Output every line of the listing below as a numbered list, skipping the blank lines.

(Element and text position data)
* * * * *

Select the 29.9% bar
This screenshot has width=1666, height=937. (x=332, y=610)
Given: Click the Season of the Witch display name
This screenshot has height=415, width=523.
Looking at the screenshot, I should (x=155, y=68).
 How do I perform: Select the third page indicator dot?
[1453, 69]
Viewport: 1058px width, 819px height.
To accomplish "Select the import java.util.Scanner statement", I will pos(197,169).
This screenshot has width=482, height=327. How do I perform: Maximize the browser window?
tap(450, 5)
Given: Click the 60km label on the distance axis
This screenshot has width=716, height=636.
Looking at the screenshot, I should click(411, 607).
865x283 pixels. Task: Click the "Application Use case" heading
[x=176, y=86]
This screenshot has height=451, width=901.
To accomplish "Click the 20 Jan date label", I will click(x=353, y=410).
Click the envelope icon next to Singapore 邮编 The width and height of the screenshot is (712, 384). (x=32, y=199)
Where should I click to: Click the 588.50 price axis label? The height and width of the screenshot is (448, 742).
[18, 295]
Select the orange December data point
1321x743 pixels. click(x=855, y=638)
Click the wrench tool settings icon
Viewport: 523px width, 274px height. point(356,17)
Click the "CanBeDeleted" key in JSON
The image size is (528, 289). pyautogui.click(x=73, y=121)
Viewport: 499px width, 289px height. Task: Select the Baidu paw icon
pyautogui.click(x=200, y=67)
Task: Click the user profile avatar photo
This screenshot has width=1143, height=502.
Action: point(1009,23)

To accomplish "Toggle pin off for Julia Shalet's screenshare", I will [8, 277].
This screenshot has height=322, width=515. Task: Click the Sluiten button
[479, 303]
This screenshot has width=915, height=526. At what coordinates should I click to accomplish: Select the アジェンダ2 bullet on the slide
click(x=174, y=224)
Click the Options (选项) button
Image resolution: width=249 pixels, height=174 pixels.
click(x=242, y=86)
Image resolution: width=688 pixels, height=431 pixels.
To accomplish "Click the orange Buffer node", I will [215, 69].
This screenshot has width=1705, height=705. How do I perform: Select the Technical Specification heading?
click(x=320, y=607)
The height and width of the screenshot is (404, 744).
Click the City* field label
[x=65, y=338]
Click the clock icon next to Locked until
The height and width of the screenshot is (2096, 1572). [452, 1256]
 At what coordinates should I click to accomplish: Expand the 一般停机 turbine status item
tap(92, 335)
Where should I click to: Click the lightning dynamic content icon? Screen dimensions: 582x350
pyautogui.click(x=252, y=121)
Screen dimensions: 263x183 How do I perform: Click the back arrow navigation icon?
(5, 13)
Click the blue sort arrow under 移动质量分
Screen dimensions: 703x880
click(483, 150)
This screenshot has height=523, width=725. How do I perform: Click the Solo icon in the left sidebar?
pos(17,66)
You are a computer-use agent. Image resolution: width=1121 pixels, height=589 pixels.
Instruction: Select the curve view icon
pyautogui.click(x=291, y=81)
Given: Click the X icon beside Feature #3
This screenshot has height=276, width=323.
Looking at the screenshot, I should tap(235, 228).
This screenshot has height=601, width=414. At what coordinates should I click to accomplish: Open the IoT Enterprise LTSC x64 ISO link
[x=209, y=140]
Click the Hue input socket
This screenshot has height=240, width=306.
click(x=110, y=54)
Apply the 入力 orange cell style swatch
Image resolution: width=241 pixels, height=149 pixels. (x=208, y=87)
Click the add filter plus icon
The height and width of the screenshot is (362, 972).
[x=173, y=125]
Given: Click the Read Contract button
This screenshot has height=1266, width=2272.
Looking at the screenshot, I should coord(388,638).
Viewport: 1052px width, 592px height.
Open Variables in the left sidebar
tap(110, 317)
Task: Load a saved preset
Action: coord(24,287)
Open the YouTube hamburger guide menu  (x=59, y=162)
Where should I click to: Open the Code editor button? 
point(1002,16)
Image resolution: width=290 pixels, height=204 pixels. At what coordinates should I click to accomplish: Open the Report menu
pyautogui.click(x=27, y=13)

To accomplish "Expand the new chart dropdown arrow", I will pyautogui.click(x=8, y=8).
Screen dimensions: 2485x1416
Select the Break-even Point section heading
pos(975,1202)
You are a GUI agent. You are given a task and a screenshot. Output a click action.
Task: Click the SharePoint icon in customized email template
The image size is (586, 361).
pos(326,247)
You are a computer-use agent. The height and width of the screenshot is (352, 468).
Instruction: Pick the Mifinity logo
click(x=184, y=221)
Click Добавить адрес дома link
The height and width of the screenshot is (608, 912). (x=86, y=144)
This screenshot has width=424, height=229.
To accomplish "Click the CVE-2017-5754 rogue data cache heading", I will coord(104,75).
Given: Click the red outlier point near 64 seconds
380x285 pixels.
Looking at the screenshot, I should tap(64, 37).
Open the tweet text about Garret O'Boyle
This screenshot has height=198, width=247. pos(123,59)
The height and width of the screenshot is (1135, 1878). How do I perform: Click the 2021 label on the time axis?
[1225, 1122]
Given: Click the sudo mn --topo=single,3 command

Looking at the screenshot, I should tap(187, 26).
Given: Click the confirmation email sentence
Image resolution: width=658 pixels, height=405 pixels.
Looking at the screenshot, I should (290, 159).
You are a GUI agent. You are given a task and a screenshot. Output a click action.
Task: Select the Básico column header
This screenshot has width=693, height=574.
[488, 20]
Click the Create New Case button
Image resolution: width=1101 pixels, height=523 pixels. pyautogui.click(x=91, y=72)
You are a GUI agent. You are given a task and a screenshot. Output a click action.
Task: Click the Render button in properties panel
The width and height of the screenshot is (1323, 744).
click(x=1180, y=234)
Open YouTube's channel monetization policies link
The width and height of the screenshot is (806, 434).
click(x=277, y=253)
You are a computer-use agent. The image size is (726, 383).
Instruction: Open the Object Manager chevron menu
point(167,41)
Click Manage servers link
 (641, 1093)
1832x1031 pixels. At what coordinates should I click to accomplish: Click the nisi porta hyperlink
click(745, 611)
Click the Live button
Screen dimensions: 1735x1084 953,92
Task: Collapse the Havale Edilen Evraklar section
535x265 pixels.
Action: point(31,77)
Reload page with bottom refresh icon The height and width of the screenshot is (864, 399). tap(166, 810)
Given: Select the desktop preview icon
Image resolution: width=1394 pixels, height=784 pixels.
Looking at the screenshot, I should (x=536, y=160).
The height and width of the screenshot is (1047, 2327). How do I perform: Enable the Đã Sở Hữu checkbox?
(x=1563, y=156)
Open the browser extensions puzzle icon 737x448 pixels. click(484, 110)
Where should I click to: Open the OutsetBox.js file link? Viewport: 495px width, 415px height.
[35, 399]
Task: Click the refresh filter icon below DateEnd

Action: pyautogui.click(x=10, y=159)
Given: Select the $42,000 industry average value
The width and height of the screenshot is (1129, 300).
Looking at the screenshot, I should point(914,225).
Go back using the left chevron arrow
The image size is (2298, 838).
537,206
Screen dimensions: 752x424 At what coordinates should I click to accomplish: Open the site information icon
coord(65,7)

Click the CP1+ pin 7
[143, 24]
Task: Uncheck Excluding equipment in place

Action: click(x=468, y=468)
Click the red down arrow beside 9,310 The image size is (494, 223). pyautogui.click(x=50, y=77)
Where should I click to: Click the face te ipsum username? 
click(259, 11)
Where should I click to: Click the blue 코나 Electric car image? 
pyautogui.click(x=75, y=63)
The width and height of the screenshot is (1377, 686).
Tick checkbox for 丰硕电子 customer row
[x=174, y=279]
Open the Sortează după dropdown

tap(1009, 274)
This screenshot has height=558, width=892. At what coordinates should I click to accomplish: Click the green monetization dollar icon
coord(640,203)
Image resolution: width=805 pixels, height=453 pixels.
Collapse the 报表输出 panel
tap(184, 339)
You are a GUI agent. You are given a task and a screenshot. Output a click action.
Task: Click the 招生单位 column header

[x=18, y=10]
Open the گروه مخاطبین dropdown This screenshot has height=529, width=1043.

* * * * *

Response to the exercise:
1. Select the 29.9% bar
2. This screenshot has width=1666, height=937. (x=332, y=610)
3. Given: Click the Season of the Witch display name
4. This screenshot has height=415, width=523.
5. Looking at the screenshot, I should (x=155, y=68).
6.  How do I perform: Select the third page indicator dot?
7. [1453, 69]
8. Viewport: 1058px width, 819px height.
9. To accomplish "Select the import java.util.Scanner statement", I will pos(197,169).
10. This screenshot has width=482, height=327. How do I perform: Maximize the browser window?
11. tap(450, 5)
12. Given: Click the 60km label on the distance axis
13. This screenshot has width=716, height=636.
14. Looking at the screenshot, I should click(411, 607).
15. 865x283 pixels. Task: Click the "Application Use case" heading
16. [x=176, y=86]
17. This screenshot has height=451, width=901.
18. To accomplish "Click the 20 Jan date label", I will click(x=353, y=410).
19. Click the envelope icon next to Singapore 邮编 The width and height of the screenshot is (712, 384). (x=32, y=199)
20. Where should I click to: Click the 588.50 price axis label? The height and width of the screenshot is (448, 742).
21. [18, 295]
22. Select the orange December data point
23. 1321x743 pixels. click(x=855, y=638)
24. Click the wrench tool settings icon
25. Viewport: 523px width, 274px height. point(356,17)
26. Click the "CanBeDeleted" key in JSON
27. The image size is (528, 289). pyautogui.click(x=73, y=121)
28. Viewport: 499px width, 289px height. Task: Select the Baidu paw icon
29. pyautogui.click(x=200, y=67)
30. Task: Click the user profile avatar photo
31. This screenshot has width=1143, height=502.
32. Action: point(1009,23)
33. To accomplish "Toggle pin off for Julia Shalet's screenshare", I will [8, 277].
34. This screenshot has height=322, width=515. Task: Click the Sluiten button
35. [479, 303]
36. This screenshot has width=915, height=526. At what coordinates should I click to accomplish: Select the アジェンダ2 bullet on the slide
37. click(x=174, y=224)
38. Click the Options (选项) button
39. Image resolution: width=249 pixels, height=174 pixels.
40. click(x=242, y=86)
41. Image resolution: width=688 pixels, height=431 pixels.
42. To accomplish "Click the orange Buffer node", I will [215, 69].
43. This screenshot has width=1705, height=705. How do I perform: Select the Technical Specification heading?
44. click(x=320, y=607)
45. The height and width of the screenshot is (404, 744).
46. Click the City* field label
47. [x=65, y=338]
48. Click the clock icon next to Locked until
49. The height and width of the screenshot is (2096, 1572). [452, 1256]
50.  At what coordinates should I click to accomplish: Expand the 一般停机 turbine status item
51. tap(92, 335)
52. Where should I click to: Click the lightning dynamic content icon? Screen dimensions: 582x350
53. pyautogui.click(x=252, y=121)
54. Screen dimensions: 263x183 How do I perform: Click the back arrow navigation icon?
55. (5, 13)
56. Click the blue sort arrow under 移动质量分
57. Screen dimensions: 703x880
58. click(483, 150)
59. This screenshot has height=523, width=725. How do I perform: Click the Solo icon in the left sidebar?
60. pos(17,66)
61. You are a computer-use agent. Image resolution: width=1121 pixels, height=589 pixels.
62. Instruction: Select the curve view icon
63. pyautogui.click(x=291, y=81)
64. Given: Click the X icon beside Feature #3
65. This screenshot has height=276, width=323.
66. Looking at the screenshot, I should tap(235, 228).
67. This screenshot has height=601, width=414. At what coordinates should I click to accomplish: Open the IoT Enterprise LTSC x64 ISO link
68. [x=209, y=140]
69. Click the Hue input socket
70. This screenshot has height=240, width=306.
71. click(x=110, y=54)
72. Apply the 入力 orange cell style swatch
73. Image resolution: width=241 pixels, height=149 pixels. (x=208, y=87)
74. Click the add filter plus icon
75. The height and width of the screenshot is (362, 972).
76. [x=173, y=125]
77. Given: Click the Read Contract button
78. This screenshot has height=1266, width=2272.
79. Looking at the screenshot, I should coord(388,638).
80. Viewport: 1052px width, 592px height.
81. Open Variables in the left sidebar
82. tap(110, 317)
83. Task: Load a saved preset
84. Action: coord(24,287)
85. Open the YouTube hamburger guide menu  (x=59, y=162)
86. Where should I click to: Open the Code editor button? 
87. point(1002,16)
88. Image resolution: width=290 pixels, height=204 pixels. At what coordinates should I click to accomplish: Open the Report menu
89. pyautogui.click(x=27, y=13)
90. To accomplish "Expand the new chart dropdown arrow", I will pyautogui.click(x=8, y=8).
91. Screen dimensions: 2485x1416
92. Select the Break-even Point section heading
93. pos(975,1202)
94. You are a GUI agent. You are given a task and a screenshot. Output a click action.
95. Task: Click the SharePoint icon in customized email template
96. The image size is (586, 361).
97. pos(326,247)
98. You are a computer-use agent. The height and width of the screenshot is (352, 468).
99. Instruction: Pick the Mifinity logo
100. click(x=184, y=221)
101. Click Добавить адрес дома link
102. The height and width of the screenshot is (608, 912). (x=86, y=144)
103. This screenshot has width=424, height=229.
104. To accomplish "Click the CVE-2017-5754 rogue data cache heading", I will coord(104,75).
105. Given: Click the red outlier point near 64 seconds
106. 380x285 pixels.
107. Looking at the screenshot, I should tap(64, 37).
108. Open the tweet text about Garret O'Boyle
109. This screenshot has height=198, width=247. pos(123,59)
110. The height and width of the screenshot is (1135, 1878). How do I perform: Click the 2021 label on the time axis?
111. [1225, 1122]
112. Given: Click the sudo mn --topo=single,3 command
113. Looking at the screenshot, I should tap(187, 26).
114. Given: Click the confirmation email sentence
115. Image resolution: width=658 pixels, height=405 pixels.
116. Looking at the screenshot, I should (290, 159).
117. You are a GUI agent. You are given a task and a screenshot. Output a click action.
118. Task: Select the Básico column header
119. This screenshot has width=693, height=574.
120. [488, 20]
121. Click the Create New Case button
122. Image resolution: width=1101 pixels, height=523 pixels. pyautogui.click(x=91, y=72)
123. You are a GUI agent. You are given a task and a screenshot. Output a click action.
124. Task: Click the Render button in properties panel
125. The width and height of the screenshot is (1323, 744).
126. click(x=1180, y=234)
127. Open YouTube's channel monetization policies link
128. The width and height of the screenshot is (806, 434).
129. click(x=277, y=253)
130. You are a computer-use agent. The image size is (726, 383).
131. Instruction: Open the Object Manager chevron menu
132. point(167,41)
133. Click Manage servers link
134.  (641, 1093)
135. 1832x1031 pixels. At what coordinates should I click to accomplish: Click the nisi porta hyperlink
136. click(745, 611)
137. Click the Live button
138. Screen dimensions: 1735x1084 953,92
139. Task: Collapse the Havale Edilen Evraklar section
140. 535x265 pixels.
141. Action: point(31,77)
142. Reload page with bottom refresh icon The height and width of the screenshot is (864, 399). tap(166, 810)
143. Given: Select the desktop preview icon
144. Image resolution: width=1394 pixels, height=784 pixels.
145. Looking at the screenshot, I should (x=536, y=160).
146. The height and width of the screenshot is (1047, 2327). How do I perform: Enable the Đã Sở Hữu checkbox?
147. (x=1563, y=156)
148. Open the browser extensions puzzle icon 737x448 pixels. click(484, 110)
149. Where should I click to: Open the OutsetBox.js file link? Viewport: 495px width, 415px height.
150. [35, 399]
151. Task: Click the refresh filter icon below DateEnd
152. Action: pyautogui.click(x=10, y=159)
153. Given: Select the $42,000 industry average value
154. The width and height of the screenshot is (1129, 300).
155. Looking at the screenshot, I should point(914,225).
156. Go back using the left chevron arrow
157. The image size is (2298, 838).
158. 537,206
159. Screen dimensions: 752x424 At what coordinates should I click to accomplish: Open the site information icon
160. coord(65,7)
161. Click the CP1+ pin 7
162. [143, 24]
163. Task: Uncheck Excluding equipment in place
164. Action: click(x=468, y=468)
165. Click the red down arrow beside 9,310 The image size is (494, 223). pyautogui.click(x=50, y=77)
166. Where should I click to: Click the face te ipsum username? 
167. click(259, 11)
168. Where should I click to: Click the blue 코나 Electric car image? 
169. pyautogui.click(x=75, y=63)
170. The width and height of the screenshot is (1377, 686).
171. Tick checkbox for 丰硕电子 customer row
172. [x=174, y=279]
173. Open the Sortează după dropdown
174. tap(1009, 274)
175. This screenshot has height=558, width=892. At what coordinates should I click to accomplish: Click the green monetization dollar icon
176. coord(640,203)
177. Image resolution: width=805 pixels, height=453 pixels.
178. Collapse the 报表输出 panel
179. tap(184, 339)
180. You are a GUI agent. You are given a task and a screenshot. Output a click action.
181. Task: Click the 招生单位 column header
182. [x=18, y=10]
183. Open the گروه مخاطبین dropdown This screenshot has height=529, width=1043.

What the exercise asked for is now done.